The statutory and decisional laws of [New Jersey] protect individuals from discrimination based on sexual orientation. When those individuals are gays and lesbians who follow the inclination of their sexual orientation and enter into a committed relationship with someone of the same sex, our laws treat them, as couples, differently than heterosexual couples. As committed same-sex partners, they are not permitted to marry or to enjoy the multitude of social and financial benefits and privileges conferred on opposite-sex married couples. In this case, we must decide whether persons of the same sex have a fundamental right to marry that is encompassed within
the concept of liberty guaranteed by . . . the New Jersey Constitution.
[ . . . ]
Only rights that are deeply rooted in the traditions, history, and conscience of the people are deemed to be fundamental. Although we cannot find that a fundamental right to same-sex marriage exists in this State, the unequal dispensation of rights and benefits to committed same-sex partners can no longer be tolerated under our State Constitution. With this State’s legislative and judicial commitment to eradicating sexual orientation discrimination as
our backdrop, we now hold that denying rights and benefits to committed same-sex couples that are statutorily given to their heterosexual counterparts violates the equal protection
guarantee of [our state constitution].
Lewis v. Harris, full decision at How Appealing. Take note that this is a 4-3 decision, with the majority finding that New Jersey must create a “separate-but-equal” marriage framework. Chief Justice Deborah T. Portiz wrote a separate opinion concurring in part and dissenting in part, joined by two of her fellows, arguing that Jersey citizens ought to have access to marriage as we currently know it. None of the justices argued that the citizenry ought not have the right to marry under some scheme.
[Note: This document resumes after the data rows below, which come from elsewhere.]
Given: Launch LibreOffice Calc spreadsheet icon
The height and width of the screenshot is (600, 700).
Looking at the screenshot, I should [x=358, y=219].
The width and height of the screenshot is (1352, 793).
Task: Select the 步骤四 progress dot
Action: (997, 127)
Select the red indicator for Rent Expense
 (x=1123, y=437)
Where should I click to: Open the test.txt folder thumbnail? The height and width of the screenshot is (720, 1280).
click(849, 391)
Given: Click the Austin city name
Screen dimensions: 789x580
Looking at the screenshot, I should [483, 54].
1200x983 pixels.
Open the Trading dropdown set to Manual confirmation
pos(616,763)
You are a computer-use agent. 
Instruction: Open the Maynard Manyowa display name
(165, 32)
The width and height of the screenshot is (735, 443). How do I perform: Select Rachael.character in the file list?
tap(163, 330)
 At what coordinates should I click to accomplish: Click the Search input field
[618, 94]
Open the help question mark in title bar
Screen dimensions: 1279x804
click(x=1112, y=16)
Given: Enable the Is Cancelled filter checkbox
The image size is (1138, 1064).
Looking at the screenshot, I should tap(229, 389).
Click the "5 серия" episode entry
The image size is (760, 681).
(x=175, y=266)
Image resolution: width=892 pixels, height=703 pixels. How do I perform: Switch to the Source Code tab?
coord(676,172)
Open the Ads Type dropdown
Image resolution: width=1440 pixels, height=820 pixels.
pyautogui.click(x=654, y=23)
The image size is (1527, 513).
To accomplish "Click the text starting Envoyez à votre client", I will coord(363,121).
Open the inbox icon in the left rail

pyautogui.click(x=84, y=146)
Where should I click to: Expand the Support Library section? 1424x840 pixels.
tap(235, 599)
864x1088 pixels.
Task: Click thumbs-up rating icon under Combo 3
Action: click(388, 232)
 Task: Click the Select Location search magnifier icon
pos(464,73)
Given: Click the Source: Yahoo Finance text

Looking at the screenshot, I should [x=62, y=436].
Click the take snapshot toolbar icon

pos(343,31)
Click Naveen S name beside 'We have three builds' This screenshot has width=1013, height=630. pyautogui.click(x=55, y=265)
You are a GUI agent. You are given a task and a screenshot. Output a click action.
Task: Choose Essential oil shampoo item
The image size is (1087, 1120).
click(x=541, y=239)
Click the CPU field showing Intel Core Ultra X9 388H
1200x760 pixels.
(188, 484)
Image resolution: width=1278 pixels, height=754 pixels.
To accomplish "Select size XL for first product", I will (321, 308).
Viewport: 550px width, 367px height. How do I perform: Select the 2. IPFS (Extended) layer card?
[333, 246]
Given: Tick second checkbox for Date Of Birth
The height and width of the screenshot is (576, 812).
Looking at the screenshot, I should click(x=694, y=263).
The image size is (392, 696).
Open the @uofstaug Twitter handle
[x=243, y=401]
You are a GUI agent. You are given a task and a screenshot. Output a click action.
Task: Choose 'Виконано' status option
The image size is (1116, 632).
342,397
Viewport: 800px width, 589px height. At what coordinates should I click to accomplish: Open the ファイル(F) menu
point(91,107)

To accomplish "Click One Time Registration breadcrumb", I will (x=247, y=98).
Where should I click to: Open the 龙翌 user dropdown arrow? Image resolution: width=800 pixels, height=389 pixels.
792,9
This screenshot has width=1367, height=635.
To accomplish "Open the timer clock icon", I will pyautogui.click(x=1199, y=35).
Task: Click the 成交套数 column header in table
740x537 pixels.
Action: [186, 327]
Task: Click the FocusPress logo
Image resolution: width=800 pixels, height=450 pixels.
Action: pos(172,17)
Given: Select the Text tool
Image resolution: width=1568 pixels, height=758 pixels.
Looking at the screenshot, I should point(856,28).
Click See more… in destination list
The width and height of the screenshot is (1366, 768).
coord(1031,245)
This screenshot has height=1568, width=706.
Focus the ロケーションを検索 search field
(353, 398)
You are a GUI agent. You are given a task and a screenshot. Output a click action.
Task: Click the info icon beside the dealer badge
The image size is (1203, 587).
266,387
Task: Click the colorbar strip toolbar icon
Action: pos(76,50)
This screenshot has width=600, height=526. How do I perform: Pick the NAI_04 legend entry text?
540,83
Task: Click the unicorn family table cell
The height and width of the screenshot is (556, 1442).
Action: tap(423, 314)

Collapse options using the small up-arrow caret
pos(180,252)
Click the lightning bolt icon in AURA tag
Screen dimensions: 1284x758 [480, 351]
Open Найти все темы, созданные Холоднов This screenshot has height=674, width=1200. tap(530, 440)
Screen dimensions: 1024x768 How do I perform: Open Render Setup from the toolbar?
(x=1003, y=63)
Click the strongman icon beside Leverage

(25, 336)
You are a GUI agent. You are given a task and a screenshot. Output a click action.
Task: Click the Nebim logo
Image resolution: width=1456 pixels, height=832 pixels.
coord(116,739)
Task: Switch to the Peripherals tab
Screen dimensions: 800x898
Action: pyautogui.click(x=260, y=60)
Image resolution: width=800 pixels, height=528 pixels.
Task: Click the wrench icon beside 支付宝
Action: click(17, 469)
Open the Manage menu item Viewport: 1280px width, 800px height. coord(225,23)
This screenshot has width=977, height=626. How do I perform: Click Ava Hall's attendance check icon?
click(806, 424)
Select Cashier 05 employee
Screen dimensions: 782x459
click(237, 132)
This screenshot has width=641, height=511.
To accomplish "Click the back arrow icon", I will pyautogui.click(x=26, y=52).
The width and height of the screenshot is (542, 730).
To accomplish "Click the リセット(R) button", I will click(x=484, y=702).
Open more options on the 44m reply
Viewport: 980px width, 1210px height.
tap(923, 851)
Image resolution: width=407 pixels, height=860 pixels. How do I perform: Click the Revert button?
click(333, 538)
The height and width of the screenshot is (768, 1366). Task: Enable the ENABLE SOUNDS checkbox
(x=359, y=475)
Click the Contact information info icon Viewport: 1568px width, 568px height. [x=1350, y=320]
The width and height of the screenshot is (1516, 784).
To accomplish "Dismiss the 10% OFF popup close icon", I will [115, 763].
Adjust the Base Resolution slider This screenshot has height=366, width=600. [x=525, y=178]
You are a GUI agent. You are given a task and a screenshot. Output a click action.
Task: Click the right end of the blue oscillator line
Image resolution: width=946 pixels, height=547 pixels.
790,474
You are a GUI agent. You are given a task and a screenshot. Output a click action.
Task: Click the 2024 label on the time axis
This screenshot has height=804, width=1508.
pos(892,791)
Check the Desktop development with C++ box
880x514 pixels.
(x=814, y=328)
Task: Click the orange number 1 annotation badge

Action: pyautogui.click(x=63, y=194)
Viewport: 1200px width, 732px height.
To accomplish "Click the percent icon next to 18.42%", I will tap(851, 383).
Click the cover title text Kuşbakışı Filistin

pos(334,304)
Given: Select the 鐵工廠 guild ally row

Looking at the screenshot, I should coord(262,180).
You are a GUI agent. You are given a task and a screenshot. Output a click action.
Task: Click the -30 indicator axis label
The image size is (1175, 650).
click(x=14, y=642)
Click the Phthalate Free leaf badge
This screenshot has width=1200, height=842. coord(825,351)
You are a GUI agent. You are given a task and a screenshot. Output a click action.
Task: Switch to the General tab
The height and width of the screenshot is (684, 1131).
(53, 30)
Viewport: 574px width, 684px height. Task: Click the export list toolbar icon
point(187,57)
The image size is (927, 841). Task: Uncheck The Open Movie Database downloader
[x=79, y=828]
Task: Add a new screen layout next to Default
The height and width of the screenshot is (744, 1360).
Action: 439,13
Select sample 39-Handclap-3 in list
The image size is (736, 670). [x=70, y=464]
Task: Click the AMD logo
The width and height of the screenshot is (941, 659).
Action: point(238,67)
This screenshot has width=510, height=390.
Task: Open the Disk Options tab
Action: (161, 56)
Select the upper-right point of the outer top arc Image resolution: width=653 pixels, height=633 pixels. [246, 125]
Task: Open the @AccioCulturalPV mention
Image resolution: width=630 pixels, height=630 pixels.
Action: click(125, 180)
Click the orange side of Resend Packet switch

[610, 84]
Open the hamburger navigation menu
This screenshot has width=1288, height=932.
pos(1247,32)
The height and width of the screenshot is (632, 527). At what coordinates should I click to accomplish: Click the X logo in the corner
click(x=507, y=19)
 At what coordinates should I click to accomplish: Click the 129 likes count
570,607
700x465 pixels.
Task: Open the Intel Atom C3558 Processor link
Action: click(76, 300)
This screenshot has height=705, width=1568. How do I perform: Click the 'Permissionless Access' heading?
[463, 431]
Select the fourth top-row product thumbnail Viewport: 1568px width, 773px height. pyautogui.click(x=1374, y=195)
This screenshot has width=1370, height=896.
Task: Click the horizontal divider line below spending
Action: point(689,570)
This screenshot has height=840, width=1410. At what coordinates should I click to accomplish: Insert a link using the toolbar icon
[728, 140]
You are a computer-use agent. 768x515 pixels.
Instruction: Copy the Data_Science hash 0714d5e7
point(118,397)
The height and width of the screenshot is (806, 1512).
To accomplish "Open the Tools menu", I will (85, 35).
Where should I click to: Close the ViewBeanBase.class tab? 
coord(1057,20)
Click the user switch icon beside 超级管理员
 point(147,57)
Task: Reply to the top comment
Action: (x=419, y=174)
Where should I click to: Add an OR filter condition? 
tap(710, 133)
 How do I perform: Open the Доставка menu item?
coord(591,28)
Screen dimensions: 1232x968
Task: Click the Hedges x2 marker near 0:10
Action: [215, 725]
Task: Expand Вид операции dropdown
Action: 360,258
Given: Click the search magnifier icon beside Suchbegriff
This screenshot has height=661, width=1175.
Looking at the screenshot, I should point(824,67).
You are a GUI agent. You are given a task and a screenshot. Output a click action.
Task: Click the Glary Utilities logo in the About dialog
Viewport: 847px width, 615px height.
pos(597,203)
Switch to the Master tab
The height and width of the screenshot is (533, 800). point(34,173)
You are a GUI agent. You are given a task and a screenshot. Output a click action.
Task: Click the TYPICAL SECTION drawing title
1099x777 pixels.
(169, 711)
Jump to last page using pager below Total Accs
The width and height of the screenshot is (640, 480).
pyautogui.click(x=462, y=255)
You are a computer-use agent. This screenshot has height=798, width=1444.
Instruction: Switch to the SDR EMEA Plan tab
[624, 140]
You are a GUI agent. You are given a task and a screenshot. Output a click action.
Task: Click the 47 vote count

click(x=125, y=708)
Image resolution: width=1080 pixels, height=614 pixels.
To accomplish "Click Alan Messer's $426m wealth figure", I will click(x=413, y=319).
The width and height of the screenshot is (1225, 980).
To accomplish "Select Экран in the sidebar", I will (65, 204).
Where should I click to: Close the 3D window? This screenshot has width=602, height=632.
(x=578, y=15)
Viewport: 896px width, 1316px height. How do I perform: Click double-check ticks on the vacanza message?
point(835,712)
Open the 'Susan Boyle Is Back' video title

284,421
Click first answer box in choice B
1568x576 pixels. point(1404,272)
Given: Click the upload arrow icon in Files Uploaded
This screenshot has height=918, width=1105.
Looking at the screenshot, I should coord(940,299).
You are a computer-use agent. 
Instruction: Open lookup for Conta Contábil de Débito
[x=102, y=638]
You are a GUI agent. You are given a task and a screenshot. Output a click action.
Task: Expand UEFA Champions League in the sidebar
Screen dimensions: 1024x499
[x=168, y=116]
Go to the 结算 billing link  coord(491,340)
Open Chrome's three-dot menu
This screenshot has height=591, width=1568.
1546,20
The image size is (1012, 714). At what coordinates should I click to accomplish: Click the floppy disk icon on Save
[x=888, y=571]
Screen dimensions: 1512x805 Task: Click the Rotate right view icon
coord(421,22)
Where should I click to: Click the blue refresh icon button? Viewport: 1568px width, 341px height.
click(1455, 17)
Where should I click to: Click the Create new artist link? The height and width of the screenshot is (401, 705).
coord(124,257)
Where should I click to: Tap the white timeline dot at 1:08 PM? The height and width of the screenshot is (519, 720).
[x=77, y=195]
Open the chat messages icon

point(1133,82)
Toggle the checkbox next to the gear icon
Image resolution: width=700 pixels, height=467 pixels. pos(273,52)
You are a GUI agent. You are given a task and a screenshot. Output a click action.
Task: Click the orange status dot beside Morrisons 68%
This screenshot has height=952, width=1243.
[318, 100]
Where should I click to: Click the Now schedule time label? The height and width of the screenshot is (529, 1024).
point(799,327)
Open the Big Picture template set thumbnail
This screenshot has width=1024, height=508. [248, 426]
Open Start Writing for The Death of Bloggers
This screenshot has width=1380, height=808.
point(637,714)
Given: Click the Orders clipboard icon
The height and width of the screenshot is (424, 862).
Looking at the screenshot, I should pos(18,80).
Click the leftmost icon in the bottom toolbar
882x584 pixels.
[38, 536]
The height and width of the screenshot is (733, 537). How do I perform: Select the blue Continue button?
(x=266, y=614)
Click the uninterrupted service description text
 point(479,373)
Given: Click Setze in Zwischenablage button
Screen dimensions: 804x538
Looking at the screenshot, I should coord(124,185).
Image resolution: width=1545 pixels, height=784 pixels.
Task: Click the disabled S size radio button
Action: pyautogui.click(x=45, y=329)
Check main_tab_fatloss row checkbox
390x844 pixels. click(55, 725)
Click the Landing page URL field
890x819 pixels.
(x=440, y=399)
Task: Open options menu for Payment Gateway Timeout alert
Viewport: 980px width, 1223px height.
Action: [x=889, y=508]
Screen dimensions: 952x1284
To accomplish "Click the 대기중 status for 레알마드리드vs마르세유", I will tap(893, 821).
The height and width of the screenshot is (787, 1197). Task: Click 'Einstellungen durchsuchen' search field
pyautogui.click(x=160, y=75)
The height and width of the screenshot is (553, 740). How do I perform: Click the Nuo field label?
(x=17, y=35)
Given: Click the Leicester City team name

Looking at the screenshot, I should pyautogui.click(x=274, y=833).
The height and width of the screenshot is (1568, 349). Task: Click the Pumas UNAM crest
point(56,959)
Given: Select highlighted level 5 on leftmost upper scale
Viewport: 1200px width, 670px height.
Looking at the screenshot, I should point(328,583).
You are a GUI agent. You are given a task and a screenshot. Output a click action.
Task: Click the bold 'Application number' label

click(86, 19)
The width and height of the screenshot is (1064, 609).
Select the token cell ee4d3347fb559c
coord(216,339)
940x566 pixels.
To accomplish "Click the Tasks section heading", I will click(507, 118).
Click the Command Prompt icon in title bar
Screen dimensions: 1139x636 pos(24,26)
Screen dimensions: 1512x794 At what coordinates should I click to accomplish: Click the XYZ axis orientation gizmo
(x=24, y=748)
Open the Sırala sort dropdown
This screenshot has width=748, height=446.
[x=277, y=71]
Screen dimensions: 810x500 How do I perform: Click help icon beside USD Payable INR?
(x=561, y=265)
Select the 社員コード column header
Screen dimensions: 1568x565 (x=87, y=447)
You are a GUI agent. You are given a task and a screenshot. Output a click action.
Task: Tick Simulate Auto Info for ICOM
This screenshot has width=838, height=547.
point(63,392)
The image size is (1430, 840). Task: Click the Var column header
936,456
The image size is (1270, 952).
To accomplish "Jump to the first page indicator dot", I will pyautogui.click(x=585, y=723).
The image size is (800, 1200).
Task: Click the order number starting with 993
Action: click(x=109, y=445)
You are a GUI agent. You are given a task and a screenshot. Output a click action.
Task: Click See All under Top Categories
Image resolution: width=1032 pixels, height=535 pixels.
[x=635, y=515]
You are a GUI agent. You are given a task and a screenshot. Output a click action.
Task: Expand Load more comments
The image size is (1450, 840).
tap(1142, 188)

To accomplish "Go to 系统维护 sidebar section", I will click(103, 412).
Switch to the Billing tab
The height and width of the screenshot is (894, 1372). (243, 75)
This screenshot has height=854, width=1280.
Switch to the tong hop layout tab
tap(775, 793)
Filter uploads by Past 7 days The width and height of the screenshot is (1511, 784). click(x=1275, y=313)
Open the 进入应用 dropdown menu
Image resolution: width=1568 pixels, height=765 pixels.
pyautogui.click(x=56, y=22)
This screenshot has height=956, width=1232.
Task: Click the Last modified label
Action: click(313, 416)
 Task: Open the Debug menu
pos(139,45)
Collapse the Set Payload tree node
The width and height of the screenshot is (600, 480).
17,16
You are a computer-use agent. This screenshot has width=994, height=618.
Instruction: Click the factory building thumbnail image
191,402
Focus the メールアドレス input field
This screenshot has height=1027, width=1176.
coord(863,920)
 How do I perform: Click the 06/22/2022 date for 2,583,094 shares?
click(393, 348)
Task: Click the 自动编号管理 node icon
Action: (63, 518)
Chief Justice Portiz retired today, as is required under New Jersey law, because she is seventy years old. The judge is a titan.
I wrote about the New York Court of Appeals decision in Hernandez v. Robles previously, and hailed the dissent as “a portrait of a better world, one where we value all citizens, and their liberties, equally.” Today New Jersey, unlike some states, walked boldly into that new world of liberty, and for that, I applaud them.